When my mother packed my siblings and me up and headed 10 hours west to Custer, South Dakota, I felt as if it was a fun vacation. Little did I know that it was an impulse decision based on the recent divorce between my recovering alcoholic father and emotionally abused mother. At the young age of four, I understood little of what was going on around me. When my mother got married in South Dakota, we again picked up our unusual family and left for Red Oak, Iowa. I enjoyed the small town, up until the point when I heard a knock on my first floor window, only to find my mother with a black eye asking me to let her back in the house. Her latest husband had enjoyed his beer a little too much, and decided that he would also enjoy punching my mother and locking her outside of the house in the middle of the night. At this point, I was eleven, and began to realize that this wasn't how it was supposed to be. I felt helpless and weak because there was little I could do for my mother to protect her from her second alcoholic husband, and when she finally mustered up the courage to divorce him, that I was relieved is to say the least. Following the divorce, my mother took my father up on a "leap of faith" offer to move back to Minnesota in order for his girls to be closer to him. Because of my mother's financial instability, my father offered to loan her the money needed for the moving costs. She had trouble accepting the charity he offered, but because she knew that it was the best thing for us, agreed to the proposal.

The move up caused more problems than it seemed to solve, and as arguments in our household increased, I found myself hiding in my room and reading books to escape from reality. My early teenage years consisted of wishing that I had a family that was able to eat dinner together without an argument breaking out, and wondering why I had been given such a dysfunctional family. One night as I heard muffled yelling from behind my closed door, I decided that I would purpose to make different choices; I decided that I would use my situation as motivation to break out of the mold. At the time, our family had yet to produce a college graduate, and I was determined to change that.

As I examined how much my mother had to fight and sacrifice in order to provide a somewhat stable environment for our family, I decided that whatever I chose to do with my life, I would pay her back in any way possible. As I attended school and began to show interest in the various science courses, medicinal studies came into the forefront of my mind. My mother's lack of income would prevent any help for my college education, which frightened me to a certain degree. I was repeatedly told that I would be in debt for the rest of my life if I pursued a career in medicine, and that the courses themselves were rigorous and straining.
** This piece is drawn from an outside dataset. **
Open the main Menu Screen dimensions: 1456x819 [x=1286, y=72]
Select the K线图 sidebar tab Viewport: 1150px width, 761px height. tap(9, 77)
In short, I was told that it was a ludicrous desire. The more I was told that it was impossible for a person in my situation, the more I sought to fulfill the desire.

I began to set goals for myself in order to achieve my ultimate intention of becoming a doctor. Ranging from becoming valedictorian to getting a job in order to begin saving for a future of schooling, I worked long and hard to give my best in every area. Each time I felt discouraged or exasperated, I would remember the desire I had to break out of my family's mold. I would remember all the people who told me that I couldn't possibly attempt such a thing. Most importantly, I would remember my mother, and my hope of buying her a dream home for a restful retirement. My mother acted as a role model for the type of strength and courage I would need in order to chase after my dreams, and there is no doubt that my background forced me to be tough. I used my family's dysfunction and my broken childhood as motivation to succeed and build a stable foundation for my future family, as well as incentive to repay my hard-working mother for everything she had sacrificed in order for me to pursue my dreams.